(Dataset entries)
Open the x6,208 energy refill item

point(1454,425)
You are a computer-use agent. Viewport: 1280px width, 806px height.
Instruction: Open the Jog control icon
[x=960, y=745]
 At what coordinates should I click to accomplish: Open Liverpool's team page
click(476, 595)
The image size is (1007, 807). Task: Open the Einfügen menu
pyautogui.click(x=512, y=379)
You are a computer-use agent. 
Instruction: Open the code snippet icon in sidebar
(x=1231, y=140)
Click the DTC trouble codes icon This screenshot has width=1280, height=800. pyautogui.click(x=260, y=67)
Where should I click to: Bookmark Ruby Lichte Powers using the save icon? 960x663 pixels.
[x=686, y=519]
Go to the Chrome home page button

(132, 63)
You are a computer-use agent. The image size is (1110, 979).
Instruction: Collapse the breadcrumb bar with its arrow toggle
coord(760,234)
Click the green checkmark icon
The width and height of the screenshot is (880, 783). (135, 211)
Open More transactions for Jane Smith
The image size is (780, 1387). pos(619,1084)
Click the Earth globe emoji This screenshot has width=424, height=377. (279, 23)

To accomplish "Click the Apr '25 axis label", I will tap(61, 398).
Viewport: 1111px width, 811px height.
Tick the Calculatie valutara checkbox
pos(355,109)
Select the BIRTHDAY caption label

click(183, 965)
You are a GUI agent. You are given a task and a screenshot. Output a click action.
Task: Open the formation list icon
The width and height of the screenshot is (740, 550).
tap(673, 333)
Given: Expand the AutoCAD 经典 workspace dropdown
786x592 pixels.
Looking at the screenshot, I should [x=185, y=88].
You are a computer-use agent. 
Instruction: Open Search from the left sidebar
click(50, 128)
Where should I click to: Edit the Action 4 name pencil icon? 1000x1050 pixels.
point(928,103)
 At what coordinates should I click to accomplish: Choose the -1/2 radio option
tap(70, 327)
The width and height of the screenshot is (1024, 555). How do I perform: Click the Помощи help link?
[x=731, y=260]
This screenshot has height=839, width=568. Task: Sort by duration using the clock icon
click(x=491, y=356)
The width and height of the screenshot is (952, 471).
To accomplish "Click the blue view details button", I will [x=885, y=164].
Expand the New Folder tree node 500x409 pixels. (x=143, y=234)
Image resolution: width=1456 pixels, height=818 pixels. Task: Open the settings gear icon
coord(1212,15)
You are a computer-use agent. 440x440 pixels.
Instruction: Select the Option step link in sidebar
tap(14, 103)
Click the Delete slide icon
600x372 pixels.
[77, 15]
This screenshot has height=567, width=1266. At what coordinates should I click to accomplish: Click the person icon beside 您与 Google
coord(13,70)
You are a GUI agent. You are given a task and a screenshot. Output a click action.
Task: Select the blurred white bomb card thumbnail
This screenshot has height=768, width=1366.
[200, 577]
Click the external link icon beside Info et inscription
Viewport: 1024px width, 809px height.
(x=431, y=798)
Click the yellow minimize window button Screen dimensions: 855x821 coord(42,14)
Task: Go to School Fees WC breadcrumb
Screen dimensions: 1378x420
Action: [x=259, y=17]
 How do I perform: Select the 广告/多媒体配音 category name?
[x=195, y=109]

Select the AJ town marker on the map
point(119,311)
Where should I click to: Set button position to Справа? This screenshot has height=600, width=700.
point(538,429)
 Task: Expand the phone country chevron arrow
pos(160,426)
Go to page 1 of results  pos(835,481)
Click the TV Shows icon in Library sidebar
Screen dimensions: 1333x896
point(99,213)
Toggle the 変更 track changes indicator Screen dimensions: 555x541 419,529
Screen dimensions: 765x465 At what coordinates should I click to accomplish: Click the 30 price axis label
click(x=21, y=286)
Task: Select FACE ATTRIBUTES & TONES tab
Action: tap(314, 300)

• Problem
A bare number is the whole answer: how many lines in the entries contain "computer"?

• Solution below
5